(Fragmento del texto)
En Perú, las asociaciones y sindicatos de las trabajadoras del hogar han tomado la iniciativa de la lucha por sus derechos desde hace décadas. Sin embargo, el Estado y la gran mayoría de bancadas políticas continúan dándoles la espalda mientras ellas les lavan las ropas. Mientras ellas siguen luchando por lo que merecen en sus pocas horas libres o reuniones dominicales, el camino para construir una sociedad más empática y menos discriminativa es uno más extenso. No basta con decir que estas mujeres son “como tu familia”, inventar apodos de cariño para llamarlas o, de vez en cuando, regarles la ropa que ya no nos gusta o no nos queda. Se trata de mirar con respeto a la persona que te alimenta, que te cuida a tus hijos o te plancha el vestido, y de considerarlas tan humanas como nosotros mismos, tan merecedoras de los mismos derechos de cualquier otro trabajador. Como dice Adelinda, en las trabajadoras del hogar se vislumbra y se reduce la cara de la pobreza de un país. Y nuestra actitud frente a esta.

[1] En Políticas de formalización del trabajo doméstico remunerado en América Latina y el Caribe. Organización Internacional del Trabajo. Pág. 7. 2016.

Datos para localizar objetivos visibles:
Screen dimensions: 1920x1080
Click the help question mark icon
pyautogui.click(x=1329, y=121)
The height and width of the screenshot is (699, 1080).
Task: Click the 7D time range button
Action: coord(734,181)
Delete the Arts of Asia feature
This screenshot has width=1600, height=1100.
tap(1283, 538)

(Enunciado del ejercicio)
Responde estas preguntas según el texto sobre las trabajadoras del hogar en Perú.
(a) ¿Desde hace cuánto tiempo las asociaciones y sindicatos de las trabajadoras del hogar han tomado la iniciativa de la lucha por sus derechos?
(b) ¿En qué momentos siguen luchando ellas por lo que merecen?
(c) Según Adelinda, ¿qué se vislumbra en las trabajadoras del hogar?

(Respuesta)
(a) Desde hace décadas.
(b) En sus pocas horas libres o reuniones dominicales.
(c) La cara de la pobreza de un país.